Büyük Birlik Partisi'nde (BBP) “Paralel Devlet” çatlağı
büyüyor. Parti içinde hem istifalar hem de tasfiyeler tüm hızıyla
devam ederken, Yeniden Birlik Platformu adlı oluşum bir deklerasyon
yayınladı.
Yayınlanan metinde; seçim öncesi Büyük Birlik Partisi'nin kabul
görülen görüşünün dışına çıkmış olmasına tepki gösterildi ve
“Paralel Devlet” vurgusu yapıldı.
Pazartesi günü kamuyoyla paylaşılacak olan deklarasyon metninde,
Muhsin Yazıcıoğlu'nun isminin hiç bir yere teslim edilmeyeceği de
belirtildi.
Muhsin Yazıcıoğlu’nun ölümünden sonra 2 yıl Büyük Birlik Partisi
(BBP) Genel Başkanlığı görevini yürüten, partinin kurucularından
Yalçın Topçu da geçen Şubat ayında BBP ile yollarını ayırmıştı.

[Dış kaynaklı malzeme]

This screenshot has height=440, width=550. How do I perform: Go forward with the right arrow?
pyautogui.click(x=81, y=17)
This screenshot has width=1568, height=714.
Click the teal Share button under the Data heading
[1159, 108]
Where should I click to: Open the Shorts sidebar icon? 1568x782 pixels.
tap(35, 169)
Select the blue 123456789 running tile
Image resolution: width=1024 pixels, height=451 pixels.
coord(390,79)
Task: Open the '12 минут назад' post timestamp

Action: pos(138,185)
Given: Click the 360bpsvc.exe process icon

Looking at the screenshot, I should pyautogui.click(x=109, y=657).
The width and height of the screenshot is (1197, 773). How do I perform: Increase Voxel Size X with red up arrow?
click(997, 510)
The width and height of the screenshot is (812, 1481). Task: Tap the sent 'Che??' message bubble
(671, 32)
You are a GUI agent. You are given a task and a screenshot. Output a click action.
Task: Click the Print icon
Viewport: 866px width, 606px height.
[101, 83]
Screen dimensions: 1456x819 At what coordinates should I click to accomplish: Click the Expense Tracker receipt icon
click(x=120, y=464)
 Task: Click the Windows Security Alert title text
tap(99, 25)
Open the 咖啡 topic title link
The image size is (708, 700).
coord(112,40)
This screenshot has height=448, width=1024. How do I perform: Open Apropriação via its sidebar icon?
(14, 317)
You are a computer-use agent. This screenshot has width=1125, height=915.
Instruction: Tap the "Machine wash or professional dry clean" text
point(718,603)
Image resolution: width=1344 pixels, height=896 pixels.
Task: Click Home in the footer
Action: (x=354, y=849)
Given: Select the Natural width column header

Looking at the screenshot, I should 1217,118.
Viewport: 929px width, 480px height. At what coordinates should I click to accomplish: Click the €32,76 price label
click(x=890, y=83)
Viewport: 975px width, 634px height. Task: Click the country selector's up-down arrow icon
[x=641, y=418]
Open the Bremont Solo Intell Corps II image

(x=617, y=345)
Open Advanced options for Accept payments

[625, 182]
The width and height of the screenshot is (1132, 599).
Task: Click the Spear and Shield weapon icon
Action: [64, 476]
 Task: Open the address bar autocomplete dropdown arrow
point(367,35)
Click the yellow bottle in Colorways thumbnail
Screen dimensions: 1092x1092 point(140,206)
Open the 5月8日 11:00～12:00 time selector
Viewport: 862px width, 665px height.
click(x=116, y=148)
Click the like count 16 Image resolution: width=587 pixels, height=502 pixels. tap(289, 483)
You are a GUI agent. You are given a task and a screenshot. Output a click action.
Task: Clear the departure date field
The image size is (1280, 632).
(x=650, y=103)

Topçu’nun istifa kararında, AKP-Cemaat savaşında mevcut BBP
yönetiminin Cemaat’ten yana tavır koyması, tabanın da Topçu’ya,
“Sizinkiler ne yapıyor?” diye hesap sormasının etkili olduğu
öğrenilmişti.
İŞTE DEKLERASYON METNİNDE ÖNE ÇIKAN
BÖLÜMLER:
“Değerli Kamuoyu
30 Mart 2014 yerel seçimleri sonrasında Türkiye, tarihi süreçte
sıkıntılı bir sayfayı daha geride bıraktı. Tarih bu toprakların
aslına rücu etme sürecinde hiçbir zaman rahat bırakılmayacağını
sayısız örnekleriyle bir kez daha ortaya koydu.
AYIP, GENÇ KUŞAKLARIN EĞLENCESİ
OLDU
Tarafgirlik duygusu ve kutuplaşma, ortak yaşam alanımızın teminatı
olan hukuk nosyonunun zedelenmesine, bireylerin birbirine karşı
hakkını koruyan günah duygusunun sıradanlaşmasına yol açtı. Bundan
daha acınası bir durum günaha varmadan önceki son durak olan ayıp
hasleti, mizah sayfalarında genç kuşakların eğlencesi oldu. Bizler
toplumun manevi kodlarına kendi insanlarımız tarafından
yerleştirilen bu hastalığın, seçim sonuçlarından daha önemli
olduğuna inanmaktayız.
Bu kaygı binlerce yıllık bir geleneğin devamı olarak meşrebimizi
temsil eden Muhsin YAZICIOĞLU'nun da siyaset düsturunun mihenk taşı
olmuştur. Bu anlayış siyaset mücadelesi boyunca millet nezdinde
onun özgül ağırlığını koruyan doğal bir lider olarak hüsnü kabul
görmesini sağlamıştır.
BBP GEREĞİ GİBİ TEMSİL
EDİLEMİYOR
Genel siyasi değerlendirmelerimizden özele inecek olursak; Büyük
Birlik Partisinin bundan sonraki süreci ile ilgili olarak dertlenen
ve bizim olan değerlerimizin olması gerektiği gibi temsil
edilemediği kaygısını taşıyan ve bu işi bir Medeniyet algısı olarak
okuyan ve kendisini buradan hissetmek isteyenler olarak bugün
rahatsızlıklarımızı ifade etmemiz gerektiğine inanıyoruz.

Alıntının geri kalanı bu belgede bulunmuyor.